*** Begin section ***

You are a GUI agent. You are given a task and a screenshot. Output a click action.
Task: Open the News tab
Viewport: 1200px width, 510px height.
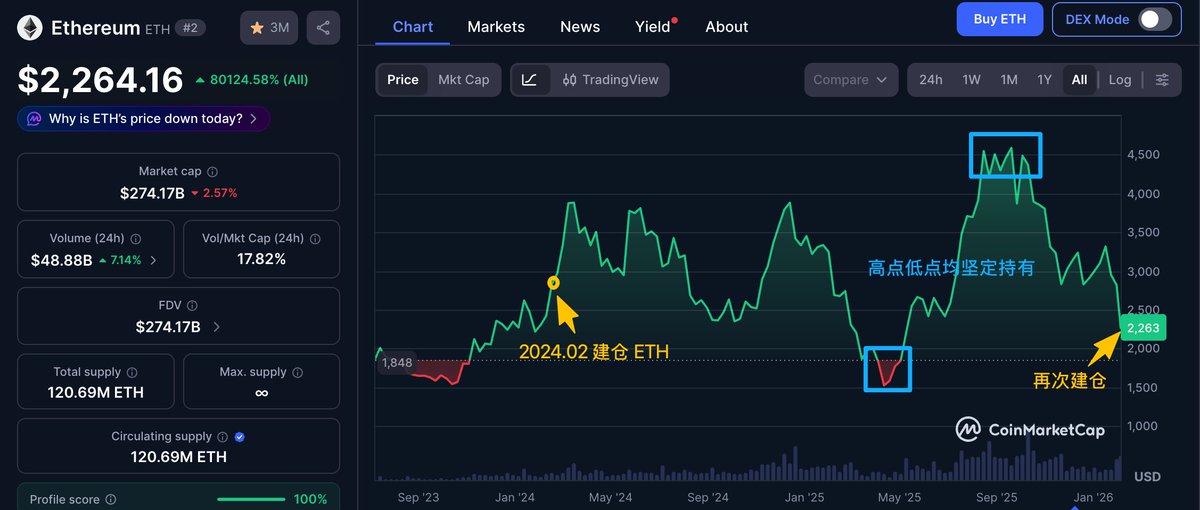(x=580, y=27)
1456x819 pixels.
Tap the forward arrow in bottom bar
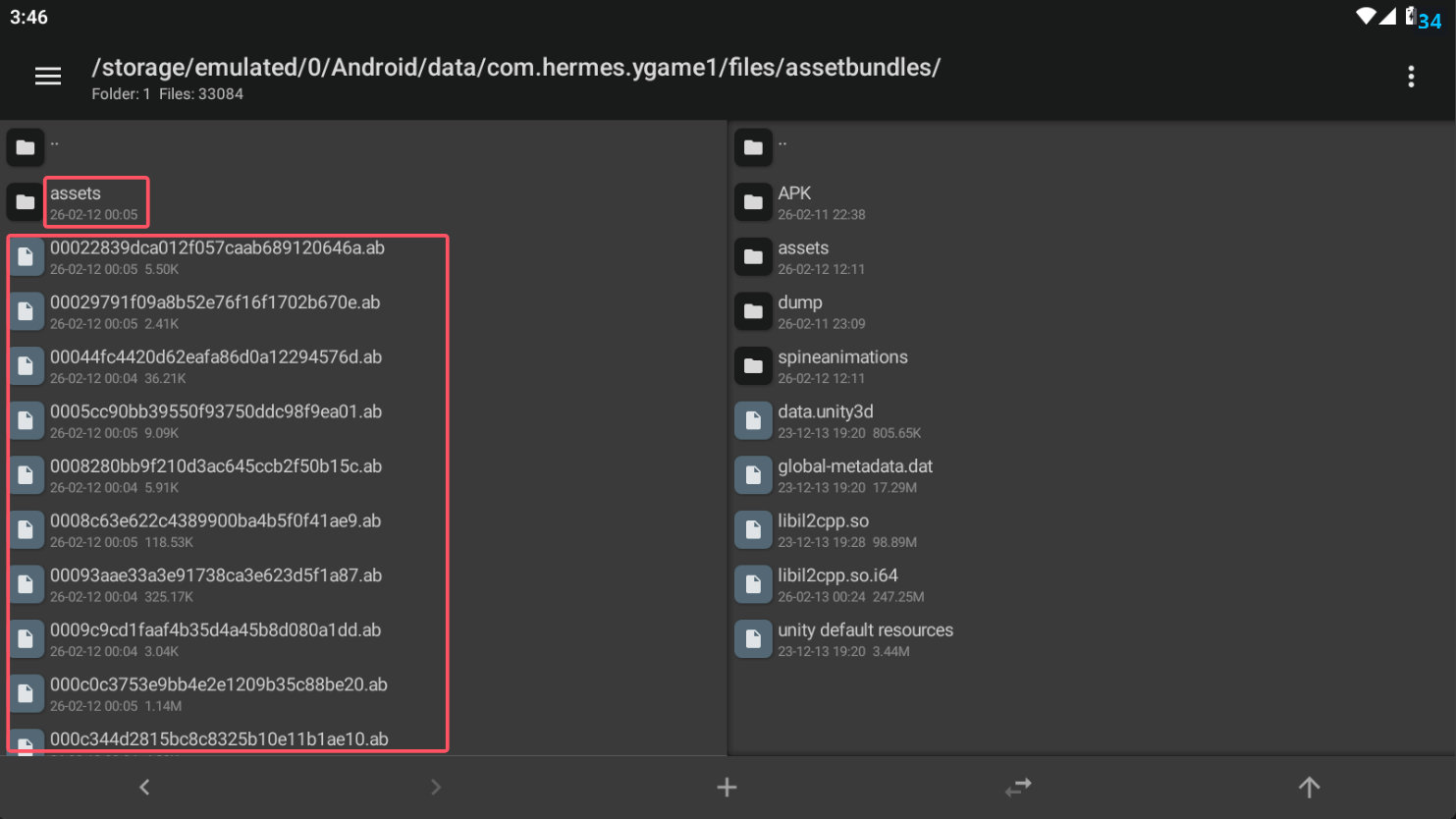436,787
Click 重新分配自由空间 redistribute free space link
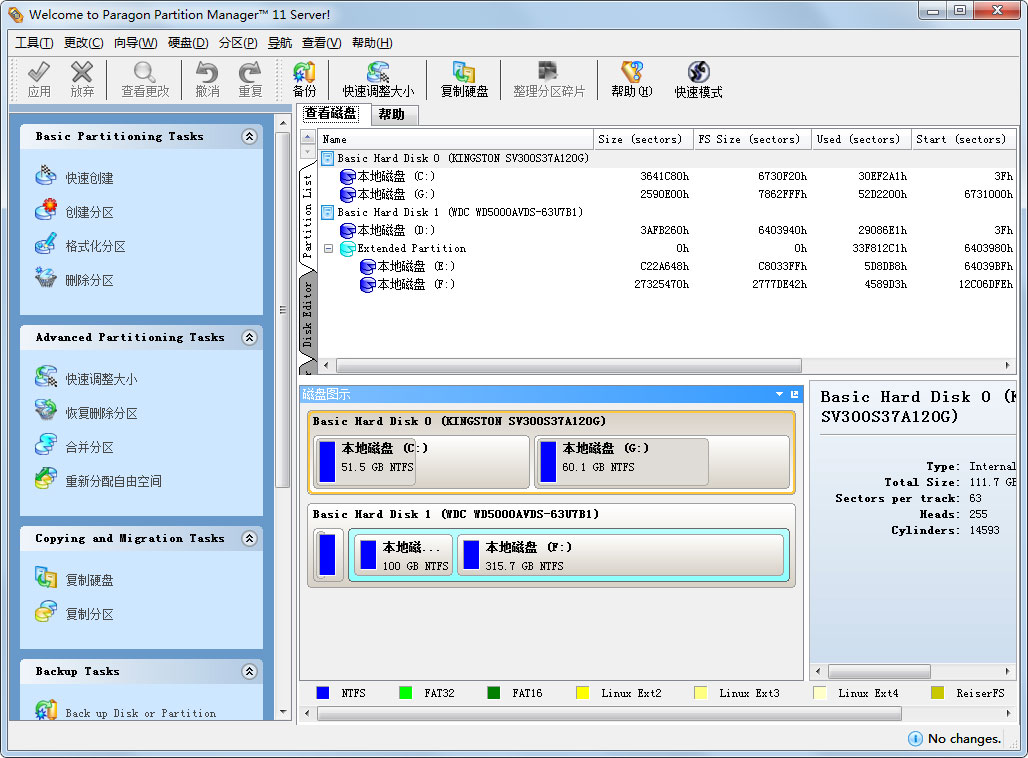Image resolution: width=1028 pixels, height=758 pixels. [112, 481]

*** End section ***

▶ **REQUIREMENT**: Transcribe each entry above exactly, apart from the pictures.

▶ **ANSWER TO THIS TASK**:
You are a GUI agent. You are given a task and a screenshot. Output a click action.
Task: Open the News tab
Viewport: 1200px width, 510px height.
(x=580, y=27)
1456x819 pixels.
Tap the forward arrow in bottom bar
436,787
Click 重新分配自由空间 redistribute free space link
Image resolution: width=1028 pixels, height=758 pixels. [112, 481]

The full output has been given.